Par ailleurs, « au vu des difficultés remontant des pharmacies, l'ANSM annonce pouvoir obliger les laboratoires à libérer leurs stocks concernant d’autres antibiotiques, tels que l’azithromycine et la cefpodoxime pédiatrique ».


La relocalisation de la production en question


En 2020, le gouvernement français s’est engagé à relocaliser une partie de la production des 30 médicaments qui ont le plus manqué ces dernières années, comme le paracétamol. Cette relocalisation est en cours, avec la réouverture de sites de production.


Ces mesures sont jugées insuffisantes par France Assos Santé. Celle-ci réclame au gouvernement de rétablir une mesure envisagée puis abandonnée, qui visait à « exiger des industriels, lors de la prise en charge d’un nouveau médicament, de garantir l’approvisionnement en médicaments anciens, souvent moins rentables pour les industriels », sous peine d’une pénalité importante. Ce sont en effet les médicaments les plus anciens, comme le paracétamol, qui sont le plus souvent produits à l’étranger.


« Il est illusoire de penser que l’on va pouvoir tout rapatrier, » selon Éric Baseilhac, directeur Accès Économie et Export du Leem (groupement des industriels du médicament). Le Leem préconise de travailler à l’échelon européen pour les médicaments essentiels d’intérêt sanitaire et stratégique. « La prise de conscience de l’importance de l’autonomie sanitaire avec la crise du Covid doit nous amener à réfléchir sur le modèle économique.
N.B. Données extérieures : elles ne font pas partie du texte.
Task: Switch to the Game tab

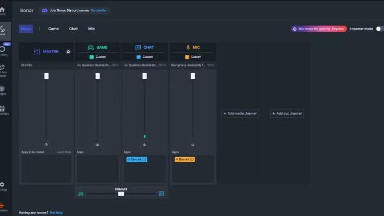Action: click(x=53, y=29)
Car les coûts de fabrication ne sont pas les mêmes en France et en Europe qu’en Chine et en Inde, surtout pour les médicaments à bas prix », souligne Éric Baseilhac.

Distinguer « tension dans l'approvisionnement », « rupture » et « pénurie »
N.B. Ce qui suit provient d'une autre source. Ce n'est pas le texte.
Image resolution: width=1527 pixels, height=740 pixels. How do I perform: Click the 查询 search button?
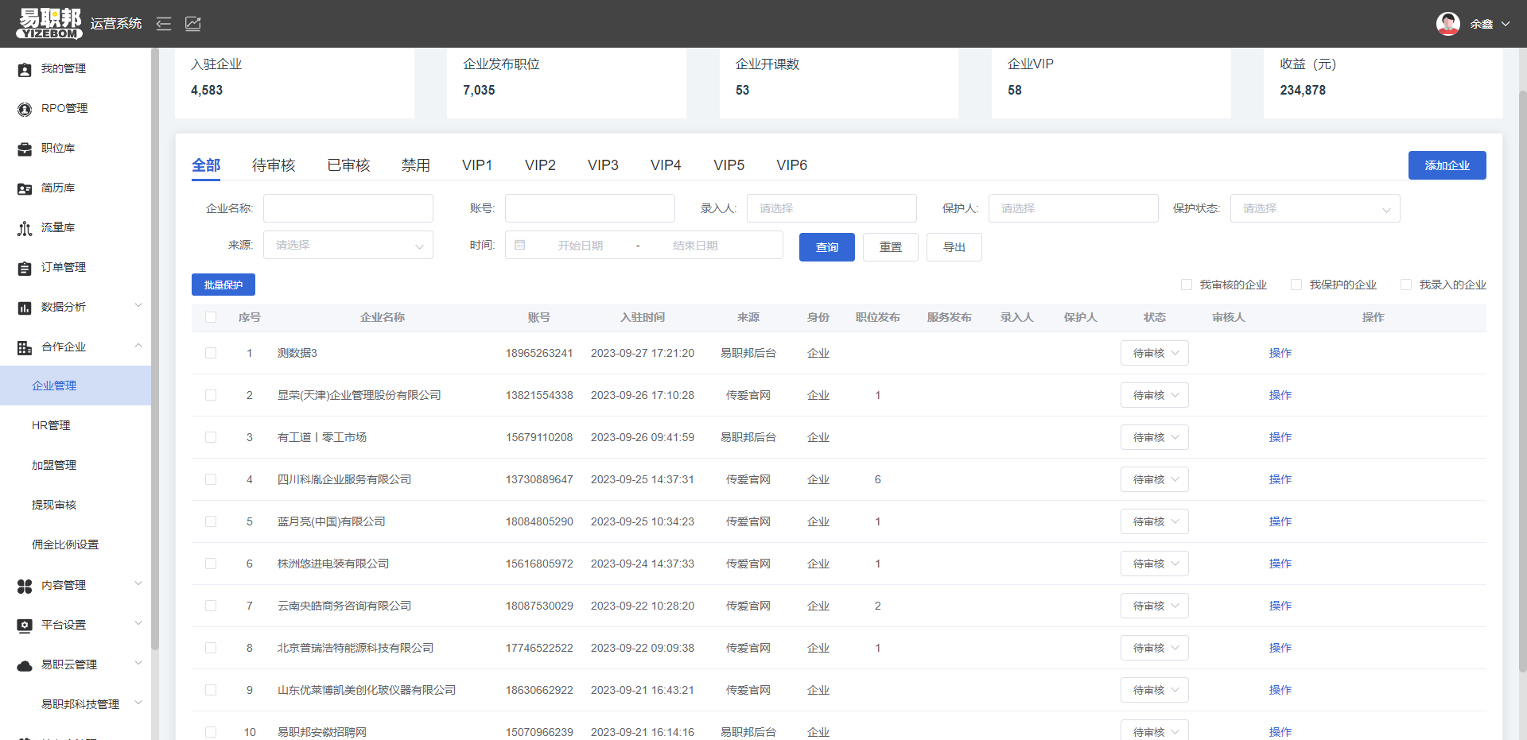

On parle de « tension en approvisionnement » quand il est impossible d'approvisionner une pharmacie en un médicament en moins d'une semaine. C'est actuellement le cas pour des médicaments comme la Ventoline. Mais dans la loi, il est uniquement fait mention de « rupture d'approvisionnement », précise Yann Mazens, chargé de mission à France Assos Santé. Celle-ci désigne l'incapacité pour une pharmacie de dispenser un médicament à un patient sous 72 heures. Cependant, cela n'est pas forcément synonyme de pénurie. En effet, beaucoup de médicaments existent ou ont des équivalents sous des formes multiples (comprimés ou sirop, boîtes de 7 ou 14 doses...), sans oublier les génériques.
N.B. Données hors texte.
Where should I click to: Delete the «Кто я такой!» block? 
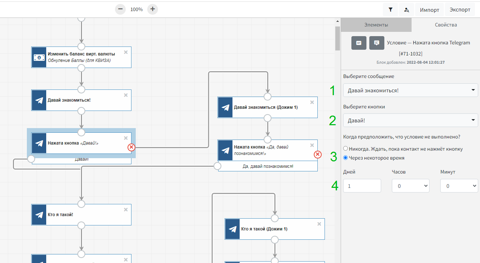pyautogui.click(x=126, y=210)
On approche de la pénurie quand les tensions et ruptures d'approvisionnement concernent au long cours des médicaments sans alternative de substitution. Il s'agit soit de traitements très récents, soit très spécifiques comme les antidiabétiques. Le risque de pénurie est grand, quand les génériques eux aussi viennent à manquer, comme c'est le cas pour l'amoxicilline.